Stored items
________

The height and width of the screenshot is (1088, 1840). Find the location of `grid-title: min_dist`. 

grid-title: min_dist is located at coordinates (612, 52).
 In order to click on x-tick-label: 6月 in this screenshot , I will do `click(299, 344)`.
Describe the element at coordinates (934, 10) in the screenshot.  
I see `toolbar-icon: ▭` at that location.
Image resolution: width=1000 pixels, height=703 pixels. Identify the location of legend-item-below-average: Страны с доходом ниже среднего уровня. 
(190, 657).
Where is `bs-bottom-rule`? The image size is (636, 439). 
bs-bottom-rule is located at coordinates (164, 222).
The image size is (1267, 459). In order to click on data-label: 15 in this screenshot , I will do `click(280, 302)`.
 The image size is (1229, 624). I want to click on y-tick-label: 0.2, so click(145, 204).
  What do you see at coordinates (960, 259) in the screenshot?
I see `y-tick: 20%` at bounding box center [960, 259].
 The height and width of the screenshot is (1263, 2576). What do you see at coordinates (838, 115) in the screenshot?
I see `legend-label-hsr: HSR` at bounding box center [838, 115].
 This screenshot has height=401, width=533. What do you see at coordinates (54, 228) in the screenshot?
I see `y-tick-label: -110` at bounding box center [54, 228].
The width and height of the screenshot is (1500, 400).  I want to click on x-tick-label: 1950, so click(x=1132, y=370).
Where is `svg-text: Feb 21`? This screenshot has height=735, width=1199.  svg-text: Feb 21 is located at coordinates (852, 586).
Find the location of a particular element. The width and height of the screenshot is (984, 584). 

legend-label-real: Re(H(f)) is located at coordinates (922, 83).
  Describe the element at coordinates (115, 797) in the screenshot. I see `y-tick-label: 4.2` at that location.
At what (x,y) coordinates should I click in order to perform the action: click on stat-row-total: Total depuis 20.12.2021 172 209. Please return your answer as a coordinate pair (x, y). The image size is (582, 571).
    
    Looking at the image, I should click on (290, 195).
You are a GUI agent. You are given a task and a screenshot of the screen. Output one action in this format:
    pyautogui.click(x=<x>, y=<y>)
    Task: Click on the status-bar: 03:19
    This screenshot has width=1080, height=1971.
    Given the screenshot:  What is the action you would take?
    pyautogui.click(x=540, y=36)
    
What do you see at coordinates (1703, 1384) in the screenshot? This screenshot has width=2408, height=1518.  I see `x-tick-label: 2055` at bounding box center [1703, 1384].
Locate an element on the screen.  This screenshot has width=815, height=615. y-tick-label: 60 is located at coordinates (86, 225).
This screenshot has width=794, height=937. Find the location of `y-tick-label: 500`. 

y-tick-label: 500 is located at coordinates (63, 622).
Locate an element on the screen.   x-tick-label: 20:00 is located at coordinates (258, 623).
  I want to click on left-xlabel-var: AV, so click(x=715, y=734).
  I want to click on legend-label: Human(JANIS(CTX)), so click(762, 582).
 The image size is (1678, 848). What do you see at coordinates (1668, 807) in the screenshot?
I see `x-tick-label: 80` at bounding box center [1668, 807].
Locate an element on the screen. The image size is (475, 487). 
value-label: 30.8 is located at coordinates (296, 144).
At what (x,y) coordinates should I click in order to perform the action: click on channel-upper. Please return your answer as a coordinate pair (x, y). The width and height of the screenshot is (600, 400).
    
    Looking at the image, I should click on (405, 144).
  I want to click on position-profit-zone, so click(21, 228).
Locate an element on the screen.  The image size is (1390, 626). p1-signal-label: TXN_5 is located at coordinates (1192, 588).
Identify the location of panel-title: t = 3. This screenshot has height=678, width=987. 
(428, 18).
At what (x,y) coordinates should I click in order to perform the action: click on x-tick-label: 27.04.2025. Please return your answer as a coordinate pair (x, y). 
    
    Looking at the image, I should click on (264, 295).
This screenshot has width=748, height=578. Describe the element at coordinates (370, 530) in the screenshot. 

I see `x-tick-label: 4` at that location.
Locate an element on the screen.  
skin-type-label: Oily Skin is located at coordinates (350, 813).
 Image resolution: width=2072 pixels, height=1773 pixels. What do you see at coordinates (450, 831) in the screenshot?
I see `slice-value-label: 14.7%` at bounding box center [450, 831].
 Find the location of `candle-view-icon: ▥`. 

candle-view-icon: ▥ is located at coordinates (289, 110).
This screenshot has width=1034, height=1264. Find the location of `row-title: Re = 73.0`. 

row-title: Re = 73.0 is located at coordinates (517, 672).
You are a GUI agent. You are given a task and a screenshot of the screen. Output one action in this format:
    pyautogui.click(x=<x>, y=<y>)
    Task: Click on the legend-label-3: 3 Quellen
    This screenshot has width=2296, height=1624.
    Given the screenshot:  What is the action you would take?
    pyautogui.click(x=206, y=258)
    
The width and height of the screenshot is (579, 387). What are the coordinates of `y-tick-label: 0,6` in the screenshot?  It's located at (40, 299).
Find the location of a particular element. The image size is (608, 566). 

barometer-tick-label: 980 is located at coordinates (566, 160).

________

## TASK OBJECTIVE
Reproduce verbatim the lines of the material above, starting at the line that contains "Find the location of a particular element. The width" and ending after the line that contains "Describe the element at coordinates (115, 797)".

## RESULT FOR THIS TASK
Find the location of a particular element. The width and height of the screenshot is (984, 584). 

legend-label-real: Re(H(f)) is located at coordinates (922, 83).
  Describe the element at coordinates (115, 797) in the screenshot. I see `y-tick-label: 4.2` at that location.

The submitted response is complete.